Of the RAF flyers, Sir Winston Churchill said on August 20, 1940: "Never in the field of human conflict was so much owed by so many to so few."
"The Few" included 550 foreign flyers, out of 2,900 RAF pilots. The foreign flyers came from Commonwealth countries such as Australia, Canada, New Zealand and South Africa, as well as expatriates from Belgium, Czechoslovakia and Poland, and other countries under Nazi occupation.
The Polish No. 303 fighter squadron shot down 126 Luftwaffe planes during the battle, more than any other Allied unit. The RAF’s top ace was Josef Frantisek, a Czech aviator who claimed 17 aerial victories.
Some were from the United States. One famous flyer was 29-year-old Billy Fiske, who was a gold-medal winner for bobsledding at the Winter Olympics.
At the end of his teaching year at the University of Maryland, where he was a mathematics teacher, my uncle Willem van Stockum signed up to teach flying to the Royal Canadian Air Force. As conditions worsened in his native Holland, he volunteered to be a bomber pilot for the RAF, although at 33 he was considered old for this job.
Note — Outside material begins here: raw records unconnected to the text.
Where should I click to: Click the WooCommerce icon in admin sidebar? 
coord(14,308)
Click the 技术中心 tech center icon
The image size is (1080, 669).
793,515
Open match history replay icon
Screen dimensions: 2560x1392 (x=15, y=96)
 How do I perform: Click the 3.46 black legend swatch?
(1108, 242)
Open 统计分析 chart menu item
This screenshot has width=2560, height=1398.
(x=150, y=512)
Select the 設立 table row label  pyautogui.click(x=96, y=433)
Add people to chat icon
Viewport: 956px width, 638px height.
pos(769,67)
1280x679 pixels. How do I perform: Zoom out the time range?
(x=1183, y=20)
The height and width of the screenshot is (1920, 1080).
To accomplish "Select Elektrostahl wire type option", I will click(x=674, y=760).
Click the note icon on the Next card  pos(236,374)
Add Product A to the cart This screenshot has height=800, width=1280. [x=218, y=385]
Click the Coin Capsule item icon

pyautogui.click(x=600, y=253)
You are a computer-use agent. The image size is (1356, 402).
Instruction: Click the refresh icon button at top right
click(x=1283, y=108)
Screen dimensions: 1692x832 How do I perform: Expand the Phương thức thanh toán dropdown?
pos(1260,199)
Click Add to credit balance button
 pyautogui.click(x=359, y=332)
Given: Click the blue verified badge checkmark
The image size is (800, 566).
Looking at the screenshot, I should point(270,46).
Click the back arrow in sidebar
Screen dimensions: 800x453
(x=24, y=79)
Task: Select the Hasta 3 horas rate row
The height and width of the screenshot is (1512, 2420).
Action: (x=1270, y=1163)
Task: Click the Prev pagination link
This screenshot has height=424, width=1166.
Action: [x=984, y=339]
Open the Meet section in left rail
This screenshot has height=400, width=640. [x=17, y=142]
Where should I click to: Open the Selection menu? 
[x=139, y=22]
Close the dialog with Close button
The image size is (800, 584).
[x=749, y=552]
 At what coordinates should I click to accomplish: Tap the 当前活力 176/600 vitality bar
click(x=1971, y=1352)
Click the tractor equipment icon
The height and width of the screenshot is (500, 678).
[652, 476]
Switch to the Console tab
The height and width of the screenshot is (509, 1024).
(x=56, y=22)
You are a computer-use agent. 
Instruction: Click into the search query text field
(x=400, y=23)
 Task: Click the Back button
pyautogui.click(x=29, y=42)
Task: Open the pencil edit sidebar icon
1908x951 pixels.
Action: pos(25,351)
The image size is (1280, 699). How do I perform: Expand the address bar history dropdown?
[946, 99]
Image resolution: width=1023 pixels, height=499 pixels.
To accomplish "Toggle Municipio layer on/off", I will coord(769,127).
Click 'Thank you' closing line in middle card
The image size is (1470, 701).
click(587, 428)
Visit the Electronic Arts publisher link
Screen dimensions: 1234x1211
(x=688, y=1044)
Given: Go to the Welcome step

He left from his base in Melbourne, Yorkshire on June 9 and was shot down a few hours later. It was during the week of D-Day. He is buried near where his plane came down, in Laval.
He was listed as Dutch, and he has a tombstone provided by the Dutch Government. But he was trained as a mathematician at Trinity College, Dublin, obtained his degree from the University of Edinburgh, was living in the United States when he signed up and was seconded by the RCAF. All these countries claim him.
His Flying Officer (pilot) counterpart on the other plane shot down that night was from Australia.